Now that I am not breastfeeding, and am now the un-proud owner of a pair of fried eggs, I very rarely get a chance to cuddle Betty anymore - though not for want of trying. When I am carrying her from the car to the house, or from the highchair to the floor, I try to prolong it for as long as possible, but she just gets impatient and starts growling and trying to catapult herself out of my desperate cuddling arms.
I have observed over the last few months that, like most babies, she is obsessed with items of jewellery. If a friend comes round wearing a necklace, it is the first thing Betty notices. She will sit there quietly, like butter wouldn’t melt, observing and eyeing up her prey, and then she will sidle up to whoever it is (it doesn’t matter who, it could be a necklace-wearing monster for all she cares) and pretend that she is being affectionate by appearing to give them a cuddle. That person then goes all gooey and cooey over my devious daughter, at which point, Betty goes in for the kill - the necklace.

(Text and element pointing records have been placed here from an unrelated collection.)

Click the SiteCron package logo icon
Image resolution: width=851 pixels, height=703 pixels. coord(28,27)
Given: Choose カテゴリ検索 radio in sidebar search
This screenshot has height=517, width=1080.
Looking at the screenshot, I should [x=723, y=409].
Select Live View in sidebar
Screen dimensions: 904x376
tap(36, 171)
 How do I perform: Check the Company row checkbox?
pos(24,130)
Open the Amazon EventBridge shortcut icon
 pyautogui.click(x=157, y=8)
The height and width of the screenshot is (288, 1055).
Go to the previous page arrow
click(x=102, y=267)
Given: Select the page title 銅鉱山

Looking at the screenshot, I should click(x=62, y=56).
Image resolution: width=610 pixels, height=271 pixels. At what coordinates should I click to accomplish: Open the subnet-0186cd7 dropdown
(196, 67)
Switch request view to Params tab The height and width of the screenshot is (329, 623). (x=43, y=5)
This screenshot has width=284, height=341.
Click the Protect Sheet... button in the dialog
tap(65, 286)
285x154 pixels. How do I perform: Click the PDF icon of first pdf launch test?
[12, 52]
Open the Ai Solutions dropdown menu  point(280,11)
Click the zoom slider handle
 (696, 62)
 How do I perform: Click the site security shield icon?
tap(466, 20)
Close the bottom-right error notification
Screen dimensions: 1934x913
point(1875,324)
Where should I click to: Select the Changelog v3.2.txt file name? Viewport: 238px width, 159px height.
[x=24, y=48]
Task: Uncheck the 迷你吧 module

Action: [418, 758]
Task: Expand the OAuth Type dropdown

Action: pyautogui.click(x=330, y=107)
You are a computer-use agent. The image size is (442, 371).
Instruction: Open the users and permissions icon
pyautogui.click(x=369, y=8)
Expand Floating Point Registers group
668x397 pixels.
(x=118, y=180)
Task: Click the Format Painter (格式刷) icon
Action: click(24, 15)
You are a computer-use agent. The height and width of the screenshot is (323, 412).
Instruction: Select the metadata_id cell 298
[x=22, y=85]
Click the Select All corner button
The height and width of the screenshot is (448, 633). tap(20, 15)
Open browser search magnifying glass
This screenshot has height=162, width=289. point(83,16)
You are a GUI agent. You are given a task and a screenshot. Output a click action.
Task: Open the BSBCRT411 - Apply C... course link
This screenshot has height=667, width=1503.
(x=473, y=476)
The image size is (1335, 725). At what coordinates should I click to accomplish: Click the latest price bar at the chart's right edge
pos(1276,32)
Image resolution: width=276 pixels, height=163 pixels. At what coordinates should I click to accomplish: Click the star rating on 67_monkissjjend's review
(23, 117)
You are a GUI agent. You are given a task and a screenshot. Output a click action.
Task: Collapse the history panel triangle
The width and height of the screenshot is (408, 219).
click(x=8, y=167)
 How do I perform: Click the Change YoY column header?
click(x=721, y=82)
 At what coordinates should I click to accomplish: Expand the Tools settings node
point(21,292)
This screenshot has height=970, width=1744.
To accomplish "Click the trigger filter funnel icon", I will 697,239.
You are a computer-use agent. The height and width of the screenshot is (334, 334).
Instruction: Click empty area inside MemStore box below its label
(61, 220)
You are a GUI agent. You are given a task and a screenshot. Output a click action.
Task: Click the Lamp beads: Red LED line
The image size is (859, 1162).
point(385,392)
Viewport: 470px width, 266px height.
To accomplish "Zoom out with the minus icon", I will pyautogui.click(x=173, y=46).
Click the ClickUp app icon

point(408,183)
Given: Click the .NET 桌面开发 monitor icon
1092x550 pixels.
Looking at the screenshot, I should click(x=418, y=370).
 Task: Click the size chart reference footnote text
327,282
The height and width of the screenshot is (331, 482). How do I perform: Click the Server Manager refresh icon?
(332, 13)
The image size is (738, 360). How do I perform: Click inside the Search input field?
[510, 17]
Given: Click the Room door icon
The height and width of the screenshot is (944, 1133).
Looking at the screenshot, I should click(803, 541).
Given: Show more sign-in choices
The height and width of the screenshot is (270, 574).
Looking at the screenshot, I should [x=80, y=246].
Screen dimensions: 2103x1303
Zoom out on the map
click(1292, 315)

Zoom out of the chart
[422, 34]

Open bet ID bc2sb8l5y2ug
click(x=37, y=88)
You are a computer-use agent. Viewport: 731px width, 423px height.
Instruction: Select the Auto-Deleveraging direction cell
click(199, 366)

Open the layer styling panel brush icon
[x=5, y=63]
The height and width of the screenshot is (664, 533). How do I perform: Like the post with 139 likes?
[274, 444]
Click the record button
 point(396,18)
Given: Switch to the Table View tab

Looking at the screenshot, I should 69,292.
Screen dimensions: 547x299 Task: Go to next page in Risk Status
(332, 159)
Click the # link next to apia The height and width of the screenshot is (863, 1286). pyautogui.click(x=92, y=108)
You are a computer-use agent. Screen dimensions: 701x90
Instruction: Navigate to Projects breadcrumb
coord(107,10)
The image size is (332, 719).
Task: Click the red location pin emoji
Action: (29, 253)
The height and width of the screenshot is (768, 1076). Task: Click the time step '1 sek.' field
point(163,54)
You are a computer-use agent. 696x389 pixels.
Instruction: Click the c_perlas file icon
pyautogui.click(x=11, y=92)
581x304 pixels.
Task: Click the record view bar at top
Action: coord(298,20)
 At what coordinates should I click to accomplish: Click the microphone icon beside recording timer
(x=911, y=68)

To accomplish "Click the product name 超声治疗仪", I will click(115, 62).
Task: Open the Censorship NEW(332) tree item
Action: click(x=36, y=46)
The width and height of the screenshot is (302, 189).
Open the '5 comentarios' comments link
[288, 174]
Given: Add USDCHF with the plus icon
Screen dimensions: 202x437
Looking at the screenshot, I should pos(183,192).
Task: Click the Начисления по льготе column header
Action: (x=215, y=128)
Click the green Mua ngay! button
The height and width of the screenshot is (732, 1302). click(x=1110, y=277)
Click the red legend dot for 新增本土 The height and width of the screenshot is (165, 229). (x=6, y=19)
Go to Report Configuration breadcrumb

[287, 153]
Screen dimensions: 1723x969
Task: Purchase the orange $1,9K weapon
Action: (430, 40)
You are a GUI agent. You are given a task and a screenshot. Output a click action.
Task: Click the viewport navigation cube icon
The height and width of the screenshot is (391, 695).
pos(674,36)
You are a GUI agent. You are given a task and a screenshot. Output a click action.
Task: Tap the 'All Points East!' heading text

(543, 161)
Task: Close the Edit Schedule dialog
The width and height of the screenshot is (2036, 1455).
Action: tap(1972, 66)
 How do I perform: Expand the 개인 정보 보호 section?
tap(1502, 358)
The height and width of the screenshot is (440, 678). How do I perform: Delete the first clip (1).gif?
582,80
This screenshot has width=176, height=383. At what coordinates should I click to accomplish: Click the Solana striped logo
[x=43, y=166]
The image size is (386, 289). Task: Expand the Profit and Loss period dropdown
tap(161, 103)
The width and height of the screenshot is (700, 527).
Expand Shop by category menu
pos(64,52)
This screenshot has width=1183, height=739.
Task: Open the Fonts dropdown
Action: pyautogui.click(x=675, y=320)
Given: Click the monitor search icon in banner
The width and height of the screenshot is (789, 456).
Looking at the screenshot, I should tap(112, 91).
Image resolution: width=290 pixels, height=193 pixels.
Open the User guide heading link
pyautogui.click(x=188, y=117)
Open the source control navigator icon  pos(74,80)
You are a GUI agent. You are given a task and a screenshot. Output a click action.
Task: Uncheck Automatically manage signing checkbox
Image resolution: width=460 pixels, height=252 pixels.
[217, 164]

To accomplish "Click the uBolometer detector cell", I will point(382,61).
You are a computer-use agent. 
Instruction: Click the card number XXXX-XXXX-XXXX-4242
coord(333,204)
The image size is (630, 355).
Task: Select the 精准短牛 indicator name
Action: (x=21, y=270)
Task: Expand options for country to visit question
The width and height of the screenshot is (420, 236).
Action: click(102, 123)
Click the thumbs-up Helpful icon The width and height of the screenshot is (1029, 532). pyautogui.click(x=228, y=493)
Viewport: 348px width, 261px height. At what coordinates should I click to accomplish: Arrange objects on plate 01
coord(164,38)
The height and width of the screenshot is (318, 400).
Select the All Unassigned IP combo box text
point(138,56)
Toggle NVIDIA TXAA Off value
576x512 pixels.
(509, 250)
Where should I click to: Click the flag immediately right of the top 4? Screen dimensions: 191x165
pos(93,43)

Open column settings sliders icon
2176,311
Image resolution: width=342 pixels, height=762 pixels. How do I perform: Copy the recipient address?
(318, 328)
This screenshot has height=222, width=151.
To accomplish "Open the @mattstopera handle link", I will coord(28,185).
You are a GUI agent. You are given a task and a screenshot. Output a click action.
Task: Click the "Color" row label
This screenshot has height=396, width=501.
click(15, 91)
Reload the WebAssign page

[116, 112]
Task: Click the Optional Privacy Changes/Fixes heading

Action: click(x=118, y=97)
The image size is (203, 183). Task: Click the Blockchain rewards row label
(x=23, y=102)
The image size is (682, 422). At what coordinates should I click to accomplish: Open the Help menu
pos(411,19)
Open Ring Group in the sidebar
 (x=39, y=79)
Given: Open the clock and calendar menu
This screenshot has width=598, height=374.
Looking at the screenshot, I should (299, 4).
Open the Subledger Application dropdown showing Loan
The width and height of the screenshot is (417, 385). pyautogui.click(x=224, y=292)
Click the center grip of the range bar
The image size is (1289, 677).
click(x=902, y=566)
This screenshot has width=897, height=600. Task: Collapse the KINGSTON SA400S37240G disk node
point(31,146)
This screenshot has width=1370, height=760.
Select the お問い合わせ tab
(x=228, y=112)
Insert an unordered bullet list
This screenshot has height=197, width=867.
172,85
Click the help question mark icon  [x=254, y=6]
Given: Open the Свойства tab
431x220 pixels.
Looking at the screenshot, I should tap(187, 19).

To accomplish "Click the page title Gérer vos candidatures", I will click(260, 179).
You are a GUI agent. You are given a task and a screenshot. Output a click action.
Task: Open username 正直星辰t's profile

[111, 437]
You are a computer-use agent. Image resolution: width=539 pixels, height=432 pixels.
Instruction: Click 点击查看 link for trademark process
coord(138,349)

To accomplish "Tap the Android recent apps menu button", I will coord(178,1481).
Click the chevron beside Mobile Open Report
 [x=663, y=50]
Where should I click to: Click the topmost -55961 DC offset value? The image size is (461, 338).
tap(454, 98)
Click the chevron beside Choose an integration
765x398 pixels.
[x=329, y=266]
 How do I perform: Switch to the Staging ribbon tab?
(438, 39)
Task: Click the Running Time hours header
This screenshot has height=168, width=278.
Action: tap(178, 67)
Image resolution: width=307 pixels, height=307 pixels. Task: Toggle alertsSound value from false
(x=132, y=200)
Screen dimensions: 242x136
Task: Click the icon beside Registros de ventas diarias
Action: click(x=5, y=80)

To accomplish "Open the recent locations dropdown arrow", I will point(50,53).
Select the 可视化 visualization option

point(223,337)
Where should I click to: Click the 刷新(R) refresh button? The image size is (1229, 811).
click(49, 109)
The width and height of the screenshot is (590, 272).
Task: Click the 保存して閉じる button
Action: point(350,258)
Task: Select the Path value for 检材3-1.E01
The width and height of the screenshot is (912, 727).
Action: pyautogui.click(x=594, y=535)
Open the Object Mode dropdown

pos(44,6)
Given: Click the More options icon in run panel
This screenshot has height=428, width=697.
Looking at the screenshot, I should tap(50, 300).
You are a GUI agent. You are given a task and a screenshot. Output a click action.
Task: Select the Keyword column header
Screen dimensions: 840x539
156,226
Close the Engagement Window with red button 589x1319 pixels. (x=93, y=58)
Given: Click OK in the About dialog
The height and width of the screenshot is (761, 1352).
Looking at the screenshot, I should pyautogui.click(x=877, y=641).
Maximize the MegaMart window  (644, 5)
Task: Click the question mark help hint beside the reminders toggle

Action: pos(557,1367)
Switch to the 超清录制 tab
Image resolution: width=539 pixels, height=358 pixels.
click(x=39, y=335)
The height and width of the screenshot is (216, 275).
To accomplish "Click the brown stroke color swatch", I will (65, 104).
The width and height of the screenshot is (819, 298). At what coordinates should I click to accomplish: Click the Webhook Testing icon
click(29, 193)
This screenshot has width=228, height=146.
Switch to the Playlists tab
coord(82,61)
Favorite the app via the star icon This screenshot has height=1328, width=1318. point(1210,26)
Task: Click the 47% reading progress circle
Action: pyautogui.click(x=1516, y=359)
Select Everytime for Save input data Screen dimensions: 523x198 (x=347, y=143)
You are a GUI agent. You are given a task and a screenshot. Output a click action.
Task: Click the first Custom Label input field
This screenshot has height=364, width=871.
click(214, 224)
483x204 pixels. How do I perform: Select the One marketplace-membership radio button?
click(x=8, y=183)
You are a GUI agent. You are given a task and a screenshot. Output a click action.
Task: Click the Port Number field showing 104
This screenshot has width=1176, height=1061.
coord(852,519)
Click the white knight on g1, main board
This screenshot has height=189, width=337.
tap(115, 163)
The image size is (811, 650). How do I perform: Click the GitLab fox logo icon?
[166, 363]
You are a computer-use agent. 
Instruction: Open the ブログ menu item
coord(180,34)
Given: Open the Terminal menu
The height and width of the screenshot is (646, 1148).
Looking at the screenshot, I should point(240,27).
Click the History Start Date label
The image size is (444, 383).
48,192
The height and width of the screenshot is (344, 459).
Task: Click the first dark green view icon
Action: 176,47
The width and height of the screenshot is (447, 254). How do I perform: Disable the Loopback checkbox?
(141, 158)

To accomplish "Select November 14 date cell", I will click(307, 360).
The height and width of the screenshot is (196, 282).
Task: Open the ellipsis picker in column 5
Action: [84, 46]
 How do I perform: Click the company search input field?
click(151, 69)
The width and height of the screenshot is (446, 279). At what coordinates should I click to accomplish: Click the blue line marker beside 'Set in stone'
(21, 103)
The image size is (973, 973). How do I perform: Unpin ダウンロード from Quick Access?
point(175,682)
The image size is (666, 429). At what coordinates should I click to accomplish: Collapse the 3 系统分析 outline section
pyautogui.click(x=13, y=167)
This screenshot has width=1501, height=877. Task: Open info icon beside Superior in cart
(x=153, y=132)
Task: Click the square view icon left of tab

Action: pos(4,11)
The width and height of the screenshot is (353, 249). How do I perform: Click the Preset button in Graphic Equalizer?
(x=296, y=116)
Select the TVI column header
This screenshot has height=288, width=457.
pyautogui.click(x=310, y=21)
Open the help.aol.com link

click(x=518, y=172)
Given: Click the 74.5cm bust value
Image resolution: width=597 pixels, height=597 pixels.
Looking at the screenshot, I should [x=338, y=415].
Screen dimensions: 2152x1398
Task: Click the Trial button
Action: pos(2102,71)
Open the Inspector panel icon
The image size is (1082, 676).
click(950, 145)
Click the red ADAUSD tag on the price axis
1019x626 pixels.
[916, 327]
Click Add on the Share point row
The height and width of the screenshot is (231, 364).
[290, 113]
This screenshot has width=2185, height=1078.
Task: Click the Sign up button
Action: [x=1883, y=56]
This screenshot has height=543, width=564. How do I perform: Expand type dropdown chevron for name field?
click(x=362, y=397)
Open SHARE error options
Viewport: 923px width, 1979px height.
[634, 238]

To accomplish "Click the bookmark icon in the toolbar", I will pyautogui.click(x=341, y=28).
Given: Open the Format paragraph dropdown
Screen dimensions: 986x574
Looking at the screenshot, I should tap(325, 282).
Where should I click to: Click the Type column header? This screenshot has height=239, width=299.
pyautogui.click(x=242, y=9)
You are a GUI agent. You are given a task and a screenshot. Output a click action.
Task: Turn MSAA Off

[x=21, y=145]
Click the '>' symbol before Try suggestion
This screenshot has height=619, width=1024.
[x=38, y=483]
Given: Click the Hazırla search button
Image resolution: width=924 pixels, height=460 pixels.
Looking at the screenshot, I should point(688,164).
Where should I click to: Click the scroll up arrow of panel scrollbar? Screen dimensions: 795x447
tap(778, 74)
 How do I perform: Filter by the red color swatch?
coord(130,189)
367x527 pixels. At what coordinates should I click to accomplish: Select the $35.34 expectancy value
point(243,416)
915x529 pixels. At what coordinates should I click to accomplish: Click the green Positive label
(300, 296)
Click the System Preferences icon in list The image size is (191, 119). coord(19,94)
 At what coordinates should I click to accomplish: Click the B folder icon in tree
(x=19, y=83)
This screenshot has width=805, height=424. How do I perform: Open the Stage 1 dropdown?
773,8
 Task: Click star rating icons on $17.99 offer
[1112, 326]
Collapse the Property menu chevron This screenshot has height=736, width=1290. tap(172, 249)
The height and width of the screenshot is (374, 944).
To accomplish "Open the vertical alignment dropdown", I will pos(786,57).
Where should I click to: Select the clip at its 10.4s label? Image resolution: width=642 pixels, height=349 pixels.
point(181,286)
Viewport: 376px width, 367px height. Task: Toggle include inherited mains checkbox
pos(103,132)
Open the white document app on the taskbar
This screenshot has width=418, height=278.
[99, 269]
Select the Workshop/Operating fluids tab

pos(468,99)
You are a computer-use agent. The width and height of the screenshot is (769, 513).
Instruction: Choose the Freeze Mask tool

I have watched her carry out this act time and time again.
So, armed with this knowledge, and so intense was my longing to have a nice long cuddle with my darling daughter, I devised a cunning plan - an act of deception.
I never normally wear necklaces, but I still have quite an impressive collection of dodgy 80’s classics from my former life, and so decided to start wearing a different necklace each day. The first two days were relatively successful and went something like this:
I would put on my necklace of choice first thing in the morning, woo Tom with it, and then march merrily into Betty's room. She wouldn’t immediately spot the necklace and so I would say: ‘Look sweetheart, Mummy is wearing a pretty necklace today, doesn’t she look lovely?’ Betty would eye the necklace suspiciously with a look of distaste on her little face, but eventually would hold up her arms. I would pick her up and she would semi-enthusiastically go for the necklace. I would give her a pretend telling off and say: ‘No Betty, you're not allowed to play with mummy's necklace.’ (The mind games I put the poor girl through…) I would then get a lovely long(ish) cuddle, whilst she played with the necklace, slobbered all over my neck, and tried to strangle me.
By the third morning, Betty had outsmarted me and was not interested in the whole necklace charade whatsoever. I was very disappointed, not only because I wasn't getting the cuddles, but I still had at least five more necklace shockers to unleash on her, and was actually secretly quite enjoying wearing them.